- Born: 18 September 1893 Bucharest, Romania
- Died: 30 December 1975 (aged 82) Cetate, Dolj County, Romania
- Resting place: Calafat
- Occupation: Writer
- Years active: 1917-1975

= Zoe Verbiceanu =

Romanian writer

Zoe Verbiceanu (September 18, 1893, Bucharest -December 30, 1975, Cetate, Dolj County) was a Romanian playwright and prose writer.

== Biography ==
Born in Bucharest, into an old family of Oltenian boyars, she attended primary school in her native city. This was followed by two years at the central school in Craiova and then Saint Sava High School in Bucharest.

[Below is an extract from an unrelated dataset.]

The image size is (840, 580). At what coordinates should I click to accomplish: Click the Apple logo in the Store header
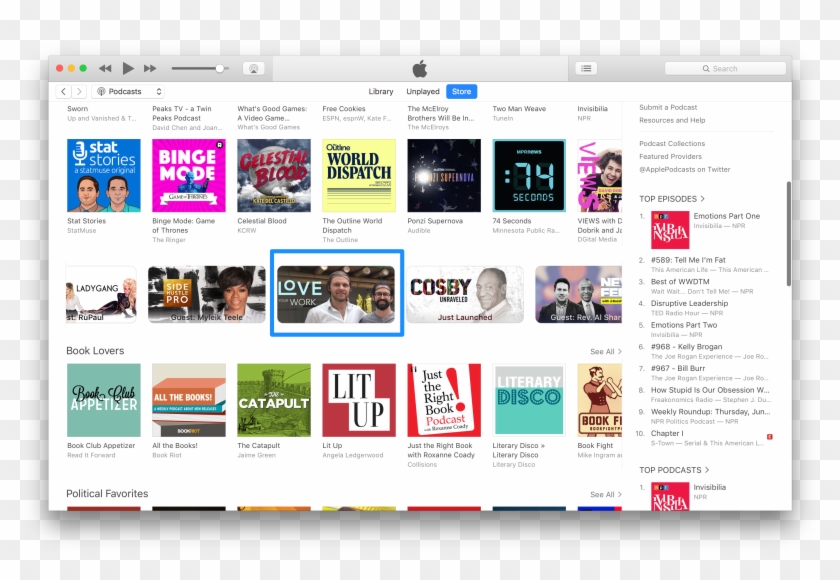coord(421,67)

Verbiceanu enrolled in the University of Bucharest, earning a degree in French and Romanian literature. She began to prepare a doctorate in Paris, but interrupted her studies due to illness. In 1954, she moved to Calafat.

== Career ==
During her career, she worked as a high school teacher of French language and literature.

She was particularly known as a playwright; her works included Rikki-Tikki-Tavi (three-act comedy, 1920), Logodnica lui Don Juan (four-act drama, 1920, revised and expanded in 1962), Anacronicii (four-act drama, 1921), Da capo al fine (one act, performed multiple times on radio, 1931), Pălăria cu clopoței (three-act comedy with verse prologue, 1939) and Nastratin Hogea (three-act verse comedy, 1945).

Verbiceanu's contributions appeared in Viața Românească and Adevărul literar și artistic.

More successful as literature were her prose (the 1929 novel Casa cu minuni) and translations. The latter included William Shakespeare's Comedy of Errors (performed at the National Theatre Bucharest for the 1931–1932 season); Balade after François Villon (1940); and De-ale lui Nastratin, a free adaptation, from memory, of an anthology by Albert Wesselski (1974). Suprema iertare, a 1958 three-act drama, with prologue and epilogue in verse, remains in manuscript form, as does an ample essay on Villon, together with a translation of his complete poetry.